He told the Cardinal that in the battle of shrinking incomes and rising costs, something has to give.
“It’s inevitable that this is going to change because the real cost for college has gotten so out of hand, the society cannot handle it anymore,” Martin said. “The state government is completely maxed out on expenses; the money just isn’t there anymore — so people are going to continue to ask what it is that they’re actually getting for the money they are spending.”
The University of Louisville chapter of Mortar Board National Senior Honorary is hosting Martin on Jan. 29 at 7 pm, but the Cardinal got his thoughts before the speech.
Martin explained there are two separate costs: what it costs households, and what it costs the general public. If you look at these, you will see that for the past three decades or more, the increase in the total cost per student has risen more rapidly than any other sector in the economy. Your college bill is an outlier, if you will, in terms of the real costs increases.

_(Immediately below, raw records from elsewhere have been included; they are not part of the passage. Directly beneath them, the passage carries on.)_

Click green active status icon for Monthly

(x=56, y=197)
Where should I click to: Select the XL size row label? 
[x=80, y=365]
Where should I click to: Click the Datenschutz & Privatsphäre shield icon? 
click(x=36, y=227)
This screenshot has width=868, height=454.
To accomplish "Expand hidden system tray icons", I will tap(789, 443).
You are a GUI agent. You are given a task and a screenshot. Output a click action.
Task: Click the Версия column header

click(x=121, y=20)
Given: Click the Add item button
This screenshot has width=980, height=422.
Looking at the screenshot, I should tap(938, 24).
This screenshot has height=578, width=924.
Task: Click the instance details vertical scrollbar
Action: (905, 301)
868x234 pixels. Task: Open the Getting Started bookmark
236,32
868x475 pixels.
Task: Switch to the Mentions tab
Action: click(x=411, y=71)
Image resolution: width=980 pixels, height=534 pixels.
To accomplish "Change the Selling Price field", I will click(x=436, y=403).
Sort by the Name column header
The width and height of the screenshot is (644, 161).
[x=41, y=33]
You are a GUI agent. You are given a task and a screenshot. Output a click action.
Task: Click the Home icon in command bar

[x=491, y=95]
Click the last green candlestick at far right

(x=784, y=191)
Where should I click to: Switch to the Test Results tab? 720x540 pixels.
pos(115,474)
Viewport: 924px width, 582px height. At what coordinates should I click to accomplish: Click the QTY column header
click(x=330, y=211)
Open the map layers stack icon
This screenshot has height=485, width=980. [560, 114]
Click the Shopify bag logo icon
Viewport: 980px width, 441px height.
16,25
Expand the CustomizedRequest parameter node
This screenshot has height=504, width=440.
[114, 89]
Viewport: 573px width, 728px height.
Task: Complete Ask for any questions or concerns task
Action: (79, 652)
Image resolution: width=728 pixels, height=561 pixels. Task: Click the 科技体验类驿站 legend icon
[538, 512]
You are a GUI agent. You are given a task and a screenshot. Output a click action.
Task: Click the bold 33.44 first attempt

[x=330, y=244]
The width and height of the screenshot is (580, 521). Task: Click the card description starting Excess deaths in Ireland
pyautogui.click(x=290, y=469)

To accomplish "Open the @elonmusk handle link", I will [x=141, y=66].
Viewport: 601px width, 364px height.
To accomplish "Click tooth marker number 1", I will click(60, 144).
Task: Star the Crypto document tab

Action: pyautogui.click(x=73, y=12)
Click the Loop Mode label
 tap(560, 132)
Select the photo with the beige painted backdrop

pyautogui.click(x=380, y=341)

You can also measure college affordability between rate of change of college fees and rate of change between family households. For an increasing number of households, the cost of attendance has risen faster than the total amount of household income. This, as one could imagine, places a great burden on families.
International comparisons show the cost per student in the United States is roughly double the rest of the world. Martin said American students are spending way too much money.
Martin explains colleges argue they are using the money to invest in higher quality. But he said the primary mission of universities is instruction and research, which is part of the reason they have tax-exempt status and were organized in the first place. These additional fees are not going toward the quality of instruction, which exposes the validity in this argument.
Colleges sell students a bundle, similar to the bundle you buy from a cable company. These bundles include food, housing, travel fees, recreational services and entertainment in addition to instruction. He said colleges attach these costs that really don’t help a students education, and force them to pay for luxuries that most students living on a budget do not want.
On the federal level, less money for scholarships is being given to colleges, because some of the money is going toward these extra services.
Also, students now have to borrow money and end up leaving college in immense amounts of debt. If debt isn’t bad enough on its own, knowing that not all the money students borrowed went toward their education, but instead toward consumption goods – makes the concept much worse.
The large amount of student debt makes it more difficult for young students to get married, and buy a house and start a family, which is one of the primary drivers of the economy.
“Basically, the institutions that are going to do well are the ones that are planning for it now. If they keep waiting and denying there’s a problem, the outcome is going to be very dramatic,” he said.